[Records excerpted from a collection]
+++

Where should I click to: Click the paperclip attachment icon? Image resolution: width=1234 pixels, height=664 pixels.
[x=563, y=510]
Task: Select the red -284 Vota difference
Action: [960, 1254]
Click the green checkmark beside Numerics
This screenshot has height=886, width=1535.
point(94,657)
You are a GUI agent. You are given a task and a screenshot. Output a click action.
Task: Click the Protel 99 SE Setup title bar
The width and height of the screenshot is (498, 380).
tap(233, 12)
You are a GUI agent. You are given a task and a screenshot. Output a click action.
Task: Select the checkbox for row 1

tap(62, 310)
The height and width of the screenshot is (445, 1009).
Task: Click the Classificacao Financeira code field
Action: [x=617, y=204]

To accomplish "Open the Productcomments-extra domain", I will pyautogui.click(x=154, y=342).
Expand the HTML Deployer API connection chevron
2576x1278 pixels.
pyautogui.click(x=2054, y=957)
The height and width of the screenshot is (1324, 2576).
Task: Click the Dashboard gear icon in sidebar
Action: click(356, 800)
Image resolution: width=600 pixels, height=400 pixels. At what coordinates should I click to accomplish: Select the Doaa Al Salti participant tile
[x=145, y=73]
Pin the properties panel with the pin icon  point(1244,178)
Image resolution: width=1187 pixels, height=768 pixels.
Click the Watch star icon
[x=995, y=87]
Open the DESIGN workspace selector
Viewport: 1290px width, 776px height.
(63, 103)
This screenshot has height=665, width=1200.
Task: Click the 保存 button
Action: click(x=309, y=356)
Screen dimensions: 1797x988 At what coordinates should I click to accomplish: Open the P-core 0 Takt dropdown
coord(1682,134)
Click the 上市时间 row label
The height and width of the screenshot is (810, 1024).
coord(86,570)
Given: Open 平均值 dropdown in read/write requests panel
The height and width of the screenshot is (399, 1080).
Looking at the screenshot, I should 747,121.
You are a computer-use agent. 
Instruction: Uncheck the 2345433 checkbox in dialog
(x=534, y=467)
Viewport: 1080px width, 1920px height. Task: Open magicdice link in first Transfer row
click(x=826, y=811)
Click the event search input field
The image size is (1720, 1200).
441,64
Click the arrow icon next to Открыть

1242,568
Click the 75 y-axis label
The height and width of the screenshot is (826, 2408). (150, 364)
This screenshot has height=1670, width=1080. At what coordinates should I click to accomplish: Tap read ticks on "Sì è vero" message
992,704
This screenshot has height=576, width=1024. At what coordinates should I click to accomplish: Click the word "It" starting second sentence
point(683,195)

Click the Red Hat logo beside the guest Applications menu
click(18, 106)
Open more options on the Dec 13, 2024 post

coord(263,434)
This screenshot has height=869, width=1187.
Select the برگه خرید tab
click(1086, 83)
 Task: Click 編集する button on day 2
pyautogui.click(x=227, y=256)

+++

Instructions for the task:
Output all of the data exactly.

Response to this task:
Where should I click to: Click the paperclip attachment icon? Image resolution: width=1234 pixels, height=664 pixels.
[x=563, y=510]
Task: Select the red -284 Vota difference
Action: [960, 1254]
Click the green checkmark beside Numerics
This screenshot has height=886, width=1535.
point(94,657)
You are a GUI agent. You are given a task and a screenshot. Output a click action.
Task: Click the Protel 99 SE Setup title bar
The width and height of the screenshot is (498, 380).
tap(233, 12)
You are a GUI agent. You are given a task and a screenshot. Output a click action.
Task: Select the checkbox for row 1

tap(62, 310)
The height and width of the screenshot is (445, 1009).
Task: Click the Classificacao Financeira code field
Action: [x=617, y=204]

To accomplish "Open the Productcomments-extra domain", I will pyautogui.click(x=154, y=342).
Expand the HTML Deployer API connection chevron
2576x1278 pixels.
pyautogui.click(x=2054, y=957)
The height and width of the screenshot is (1324, 2576).
Task: Click the Dashboard gear icon in sidebar
Action: click(356, 800)
Image resolution: width=600 pixels, height=400 pixels. At what coordinates should I click to accomplish: Select the Doaa Al Salti participant tile
[x=145, y=73]
Pin the properties panel with the pin icon  point(1244,178)
Image resolution: width=1187 pixels, height=768 pixels.
Click the Watch star icon
[x=995, y=87]
Open the DESIGN workspace selector
Viewport: 1290px width, 776px height.
(63, 103)
This screenshot has height=665, width=1200.
Task: Click the 保存 button
Action: click(x=309, y=356)
Screen dimensions: 1797x988 At what coordinates should I click to accomplish: Open the P-core 0 Takt dropdown
coord(1682,134)
Click the 上市时间 row label
The height and width of the screenshot is (810, 1024).
coord(86,570)
Given: Open 平均值 dropdown in read/write requests panel
The height and width of the screenshot is (399, 1080).
Looking at the screenshot, I should 747,121.
You are a computer-use agent. 
Instruction: Uncheck the 2345433 checkbox in dialog
(x=534, y=467)
Viewport: 1080px width, 1920px height. Task: Open magicdice link in first Transfer row
click(x=826, y=811)
Click the event search input field
The image size is (1720, 1200).
441,64
Click the arrow icon next to Открыть

1242,568
Click the 75 y-axis label
The height and width of the screenshot is (826, 2408). (150, 364)
This screenshot has height=1670, width=1080. At what coordinates should I click to accomplish: Tap read ticks on "Sì è vero" message
992,704
This screenshot has height=576, width=1024. At what coordinates should I click to accomplish: Click the word "It" starting second sentence
point(683,195)

Click the Red Hat logo beside the guest Applications menu
click(18, 106)
Open more options on the Dec 13, 2024 post

coord(263,434)
This screenshot has height=869, width=1187.
Select the برگه خرید tab
click(1086, 83)
 Task: Click 編集する button on day 2
pyautogui.click(x=227, y=256)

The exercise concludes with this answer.